I posted a little while ago about a space colony mod, and someone expressed a vague interest. That was enough for me to churn out some concept art and write a little bit of background and key features. Since other people seem to start planning out their own mods, I'll also start.

DARK REPUBLIC

A Colonize 'n Conquer mod for Elemental: War of Magic

SYNOPSIS

One political party has dominated the Republic for thousands of years: Unity. Under it the various squabbling political parties have ceased infighting to pose a unified front to the vastly more powerful alien empires, confederacies and democracies that populate the Milky Way. On the surface, humanity is strong and independent.

But far from Earth and humanity's core holdings, it is clear that these old political and social rivalries have reached a bitter boiling point. Outside of the Republic lies the Green Belt, a region of rich and fertile planets as yet untouched. But these planets that were meant to be shared for all of humanity are being fought over. Once green paradises are burnt to ash merely to deprive someone else of it. This, all for an edge in what is felt to be an inevitable civil war to come. Meanwhile those on Earth are ignorant of these secret wars, but Unity is beginning to catch on...

You are an agent for one of these desperate factions, here to expel all other interests and put into place your own. If you cannot secure the planet, you are to destroy it, however you can. May your actions give you victory, commander.

 

TENTATIVE LIST OF FEATURES

-- Powerful terraforming technologies allows you tailor the planet to your colony's needs, while depriving it from your enemy. Turn lifeless planets into verdant paradises.

-- Depending on your proximity to Earth, the gameplay will change. Closer to Earth political intrigue and diplomatic leverage will be much more important, while further away there is less oversight allowing you to do much more aggressive actions with fewer repercussions.

-- Not only military, social, diplomatic, and research victories, but also an armageddon victory where you deprive your enemies of the planet by making the surface unlivable.

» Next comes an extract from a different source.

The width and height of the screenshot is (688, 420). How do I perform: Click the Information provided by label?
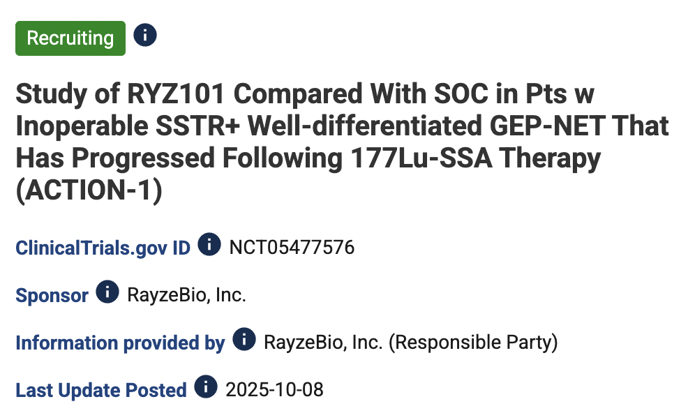(120, 343)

-- Saves your destroyed planets so you can try to claim its blasted, ruined surface later, along with your old ruined cities.

SOME CONCEPT ART

OK, a little note. I'm not a professional artist, and I did these freehand in GIMP along with the Smudge tool, so it's pretty crude. I just want you to know that before I start sharing with you my ugly-ass art. It's concept art, so it's allowed to be.

 

 


Comments (Page 4)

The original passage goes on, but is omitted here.